--- Provided material ---
:::

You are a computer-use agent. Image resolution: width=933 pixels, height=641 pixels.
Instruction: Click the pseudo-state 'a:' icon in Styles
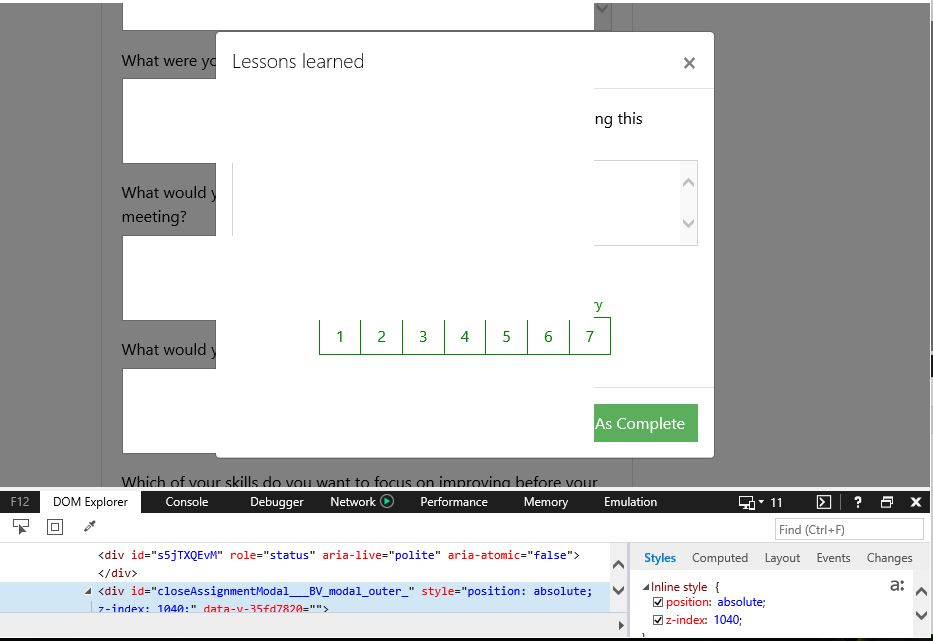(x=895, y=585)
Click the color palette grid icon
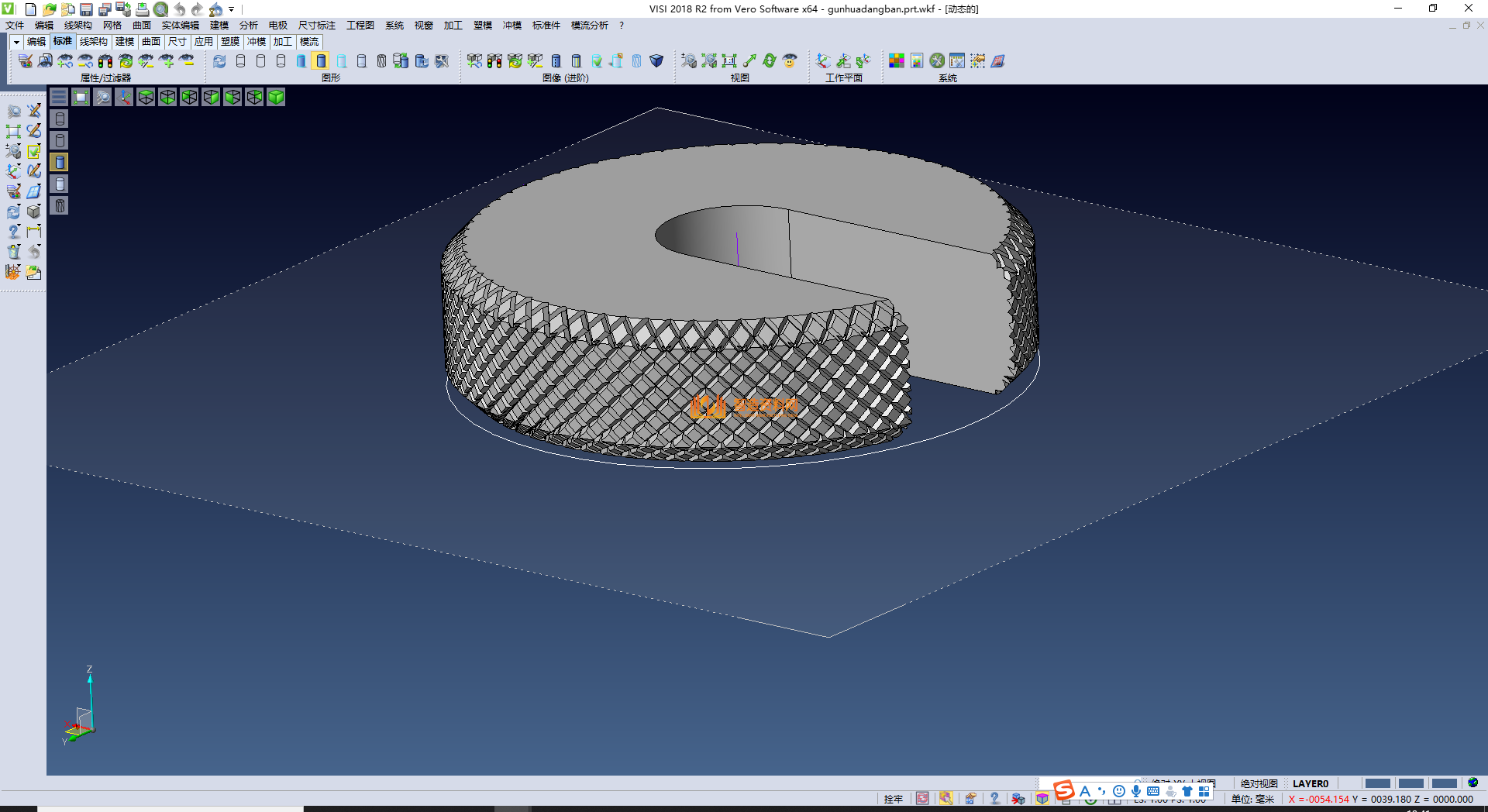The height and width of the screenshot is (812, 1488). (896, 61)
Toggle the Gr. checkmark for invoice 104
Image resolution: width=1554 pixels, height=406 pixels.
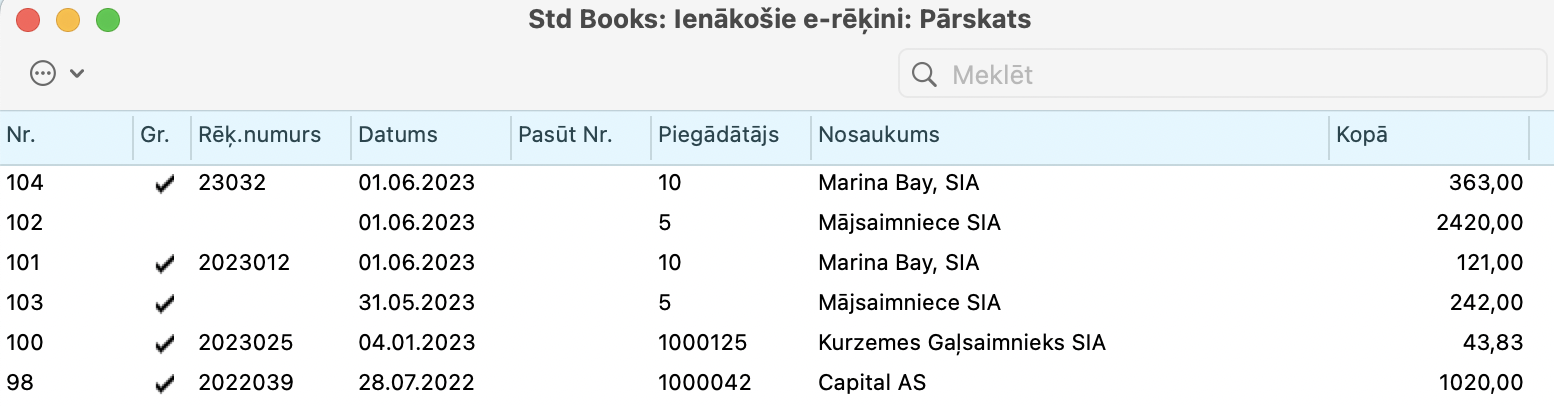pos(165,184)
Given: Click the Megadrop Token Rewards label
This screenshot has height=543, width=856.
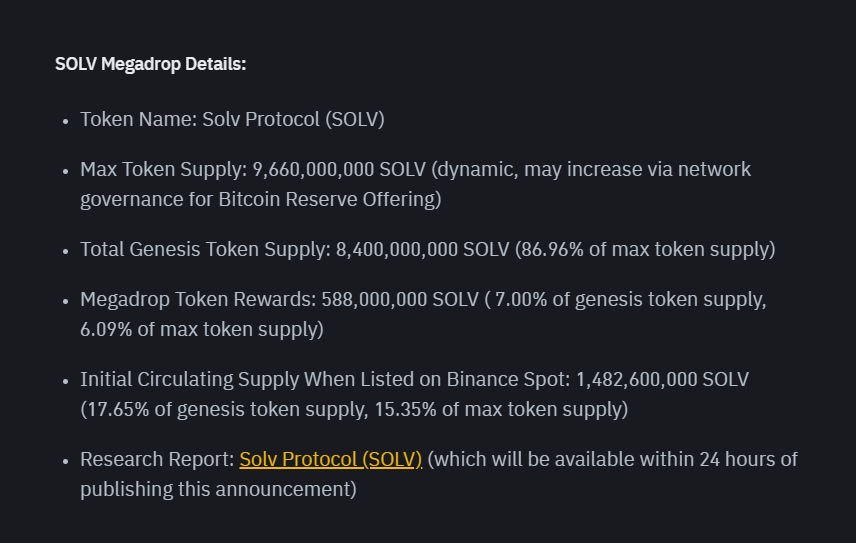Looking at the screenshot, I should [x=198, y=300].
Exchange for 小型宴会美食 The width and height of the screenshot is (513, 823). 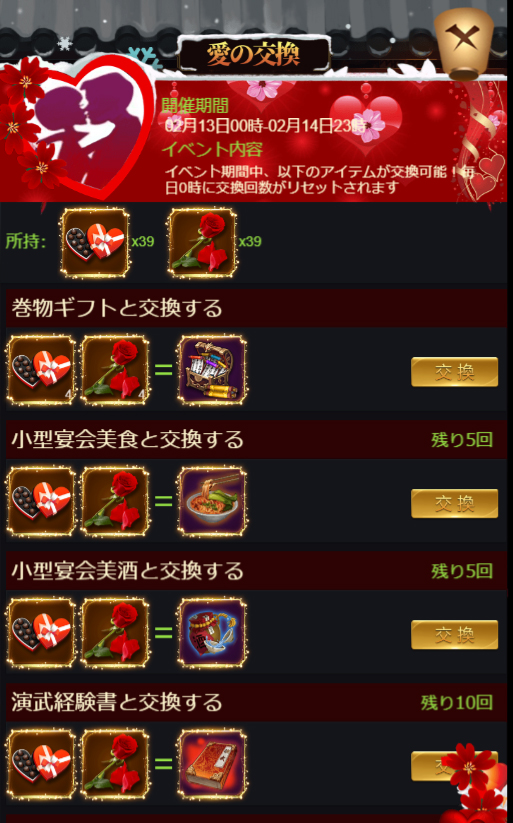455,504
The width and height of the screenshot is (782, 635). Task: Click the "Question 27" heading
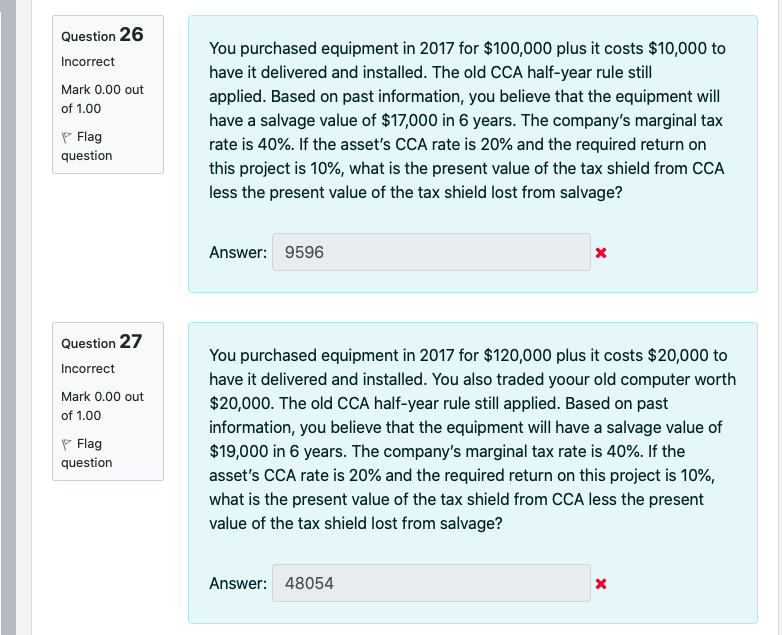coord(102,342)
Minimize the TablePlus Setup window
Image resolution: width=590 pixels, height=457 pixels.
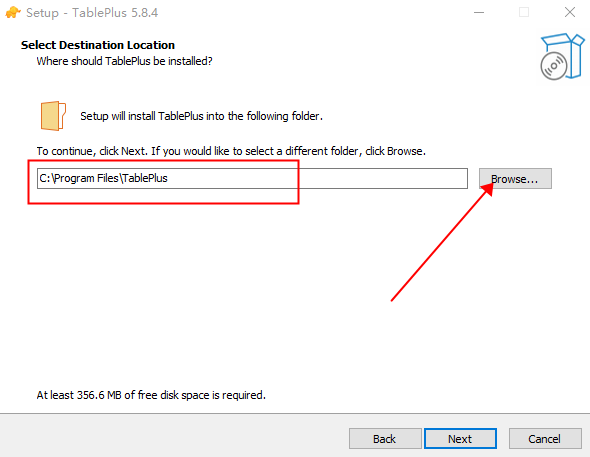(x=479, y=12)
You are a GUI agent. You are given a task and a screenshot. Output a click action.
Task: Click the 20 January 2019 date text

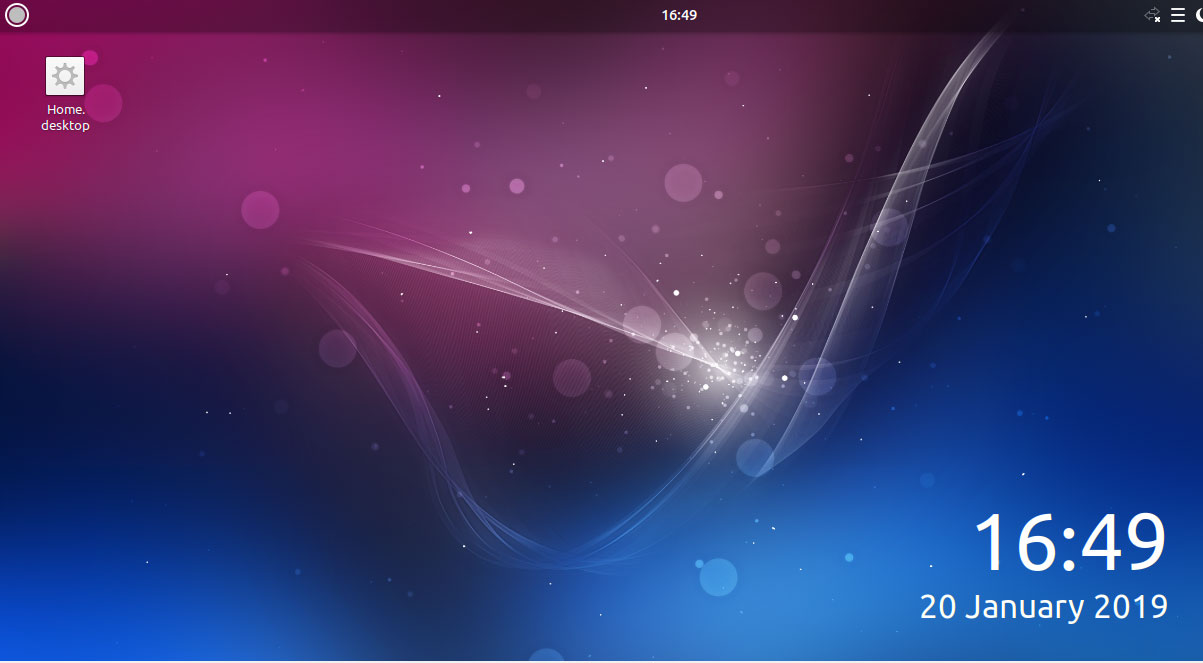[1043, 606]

:::

--- Task instructions ---
Look through the listing above and copy each line with the word "agent" in it.

--- Result of the task ---
You are a computer-use agent. Image resolution: width=933 pixels, height=641 pixels.
You are a GUI agent. You are given a task and a screenshot. Output a click action.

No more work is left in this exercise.